Das Blatt zittert ein letztes Mal, dann löst sich die bereits seit Tagen immer dünner werdende Verbindung zum Baum und der Fall beginnt.
Ein Riese mit einem roten Schal geht unter dem Baum einher. Durch Zufall oder Vorsehung sieht er just in diesem Moment hinauf und sein Blick und der letzte sichere Moment im Leben des Blatts treffen sich.
Wie zwei Laser überschneiden sie sich, als hätte die Berührung des Blicks die letzte barmherzige Faser der Verbindung durchtrennt. Der Riese wendet seinen Blick ab und geht weiter, wie Riesen das tun.
Das Blatt taumelt in die Tiefe. Es hat schon oft diesen Traum gehabt. Dass es stürzt. Das Gefühl, keinen Halt mehr zu haben, losgelöst im freien Fall zu sein, nicht mehr zum Baum zu gehören. Aber dann war es immer aufgewacht, hatte die tröstliche Verbindung zum Baum gespürt und sich wieder sicher gefühlt. Jetzt würde es nicht aufwachen. Vielleicht nie wieder. Für einen Moment fühlt es wie die Aussichtslosigkeit eine fatale Stärke in ihm erweckt. Eine Ruhe, fast unnatürlich, kommt über es. Als wäre es sein Schicksal hinabzufallen. Als hätte es das in Wahrheit immer gewusst. Irgendwo tief drin. Aber dann dreht der Wind es herum und es sieht den Boden und Panik schwappt ihm bis zum Blattrand. Wie würde es sein, würde es auseinanderbrechen beim Aufprall? Kann es sich irgendwo festhalten? Gibt es irgendwo Halt? Rettung? Aber es hat die letzten Äste bereits hinter sich gelassen. Nichts wird es nun noch aufhalten können.
Dann ist der Boden da. Das Blatt fühlt sich vorsichtig bis zum Rand. Alles scheint heil zu sein. Es spürt einen kleinen Riss an einer Seite, Saft fließt hinaus, aber es ist minimal. Erleichert. Das Blatt versucht sich zu orientieren. Um es herum sind viele gefallene Schwestern und Brüder, aber sie erscheinen irgendwie komisch. Blass, trocken. Es kann nicht genau erkennen, was los ist. Ihm fehlen Millionen Sinne. Bisher war es immer ein Teil des Baumes.
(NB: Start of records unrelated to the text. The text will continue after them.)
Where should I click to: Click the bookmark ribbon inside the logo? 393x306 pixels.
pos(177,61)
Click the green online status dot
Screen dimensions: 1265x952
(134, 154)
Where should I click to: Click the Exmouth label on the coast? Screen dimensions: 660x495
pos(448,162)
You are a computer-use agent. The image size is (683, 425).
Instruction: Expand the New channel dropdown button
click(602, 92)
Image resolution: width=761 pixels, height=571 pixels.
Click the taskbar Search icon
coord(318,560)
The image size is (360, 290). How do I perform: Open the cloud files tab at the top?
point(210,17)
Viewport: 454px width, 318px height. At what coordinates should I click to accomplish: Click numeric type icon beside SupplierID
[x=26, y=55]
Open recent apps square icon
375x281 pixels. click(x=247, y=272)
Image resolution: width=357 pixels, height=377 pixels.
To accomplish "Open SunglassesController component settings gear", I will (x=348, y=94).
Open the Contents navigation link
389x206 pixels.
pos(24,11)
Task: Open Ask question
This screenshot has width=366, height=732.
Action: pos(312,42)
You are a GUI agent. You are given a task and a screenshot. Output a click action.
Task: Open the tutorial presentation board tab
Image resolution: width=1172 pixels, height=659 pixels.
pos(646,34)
Es hat die Nachrichten und Wahrheiten empfangen, die der Baum ihm zugetragen hat: „Ein kleiner Käfer, 30 cm weiter links.“ „Heute ist der 6.Tag ohne Regen.“ Und es hat, wie es die Aufgabe aller Blätter ist, dem Baum zugetragen, wenn es selbst etwas wahrgenommen hat. Den Wind, der es hin und her weht, der Regentropfen, der schwer auf ihm gelandet ist. Bisher war es immer ein Teil des Baumes. Jetzt ist es allein.
Aber gut, immerhin konnte es noch denken und fühlen. Also existierte es ja noch. Oder? Und ganz alleine war es auch nicht, da lagen ja lauter andere Blätter um es herum. Also war noch nix verloren. Oder? Vielleicht konnte es Teil von etwas anderem wer
Der Mann schaut auf den Boden, er hat ein merkwürdiges kleines Geräusch gehört. Auf irgendwas ist er draufgetreten. Aber als er seinen Schuh wegbewegt, um zu sehen, auf was er denn getreten ist, ist da nichts. Nur ein Blatt, in der Mitte entzwei gerissen. Er zuckt mit den Achseln. Er schiebt die Enden seines roten Schals, die sich bei der Bewegung befreit haben, wieder in den Mantel zurück und geht weiter. Da hat er sich wohl getäuscht.